Language of document : ECLI:EU:C:2022:178

Rechtssache C519/20

Landkreis Gifhorn

(Vorabentscheidungsersuchen des Amtsgerichts Hannover)

 Urteil des Gerichtshofs (Fünfte Kammer) vom 10. März 2022

„Vorlage zur Vorabentscheidung – Einwanderungspolitik – Richtlinie 2008/115/EG – Inhaftnahme für die Zwecke der Abschiebung – Art. 16 Abs. 1 – Unmittelbare Wirkung – Spezielle Hafteinrichtung – Begriff – Inhaftierung in einer gewöhnlichen Haftanstalt – Voraussetzungen – Art. 18 – Notlage – Begriff – Art. 47 der Charta der Grundrechte der Europäischen Union – Effektiver gerichtlicher Rechtsschutz“

1.        Grenzkontrollen, Asyl und Einwanderung – Einwanderungspolitik – Rückführung illegal aufhältiger Drittstaatsangehöriger – Richtlinie 2008/115 – Inhaftnahme für die Zwecke der Abschiebung – Spezielle Hafteinrichtung – Begriff – Besondere Abteilung einer gewöhnlichen Haftanstalt – Spezielle Gebäude, die von den Gebäuden zur Unterbringung von Strafgefangenen isoliert sind – Einbeziehung – Voraussetzungen – Kein Verschluss in einer Gefängnisumgebung – Wahrung der Grundrechte und der in dieser Richtlinie vorgesehenen Rechte

(Charta der Grundrechte der Europäischen Union, Art. 6 und 52 Abs. 3; Richtlinie 2008/115 des Europäischen Parlaments und des Rates, dritter Erwägungsgrund und Art. 15 Abs. 1, Art 16 und Art. 17)
□ □ □ □ □ □ □
> _AUFGABENLISTE_:
1. Entnehmen Sie dem Urteilstext wortgetreu die Passage von „(Charta der Grundrechte“ bis einschließlich „Art 16 und Art. 17)“.
2. Schreiben Sie den Urteilstext zur Abschiebungshaft im Anschluss an seinen letzten Abschnitt weiter.
Die anschließenden Zeilen stehen in keinem Zusammenhang mit dem Urteilstext.

> _AUSGANGSMATERIAL_:
□ □ □ □ □ □ □
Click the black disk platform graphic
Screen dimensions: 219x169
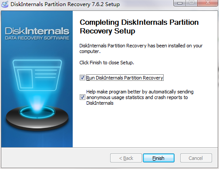coord(37,118)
□ □ □ □ □ □ □
> _LÖSUNGEN_:
1.
(Charta der Grundrechte der Europäischen Union, Art. 6 und 52 Abs. 3; Richtlinie 2008/115 des Europäischen Parlaments und des Rates, dritter Erwägungsgrund und Art. 15 Abs. 1, Art 16 und Art. 17)

2.
(vgl. Rn. 35-38, 41-46, Tenor 1)

2.        Grenzkontrollen, Asyl und Einwanderung – Einwanderungspolitik – Rückführung illegal aufhältiger Drittstaatsangehöriger – Richtlinie 2008/115 – Inhaftnahme für die Zwecke der Abschiebung – Spezielle Hafteinrichtung – Angemessener Ort der Haft und angemessene Haftbedingungen – Dem nationalen Gericht obliegende Beurteilung – Zu berücksichtigende Gesichtspunkte

(Richtlinie 2008/115 des Europäischen Parlaments und des Rates, Art. 15 Abs. 1 und Art. 16 Abs. 1)

(vgl. Rn. 48-56)

3.        Grenzkontrollen, Asyl und Einwanderung – Einwanderungspolitik – Rückführung illegal aufhältiger Drittstaatsangehöriger – Richtlinie 2008/115 – Inhaftnahme für die Zwecke der Abschiebung – Notlagen – Inhaftierung oder Verlängerung der Haft in einer gewöhnlichen Haftanstalt – Gerichtliche Kontrolle – Umfang – Überprüfung der Einhaltung der Voraussetzungen für die Inhaftierung oder die Verlängerung der Haft in einer gewöhnlichen Haftanstalt – Einbeziehung

(Charta der Grundrechte der Europäischen Union, Art. 47; Richtlinie 2008/115 des Europäischen Parlaments und des Rates, Art. 18)

(vgl. Rn. 63-65, 67, Tenor 2)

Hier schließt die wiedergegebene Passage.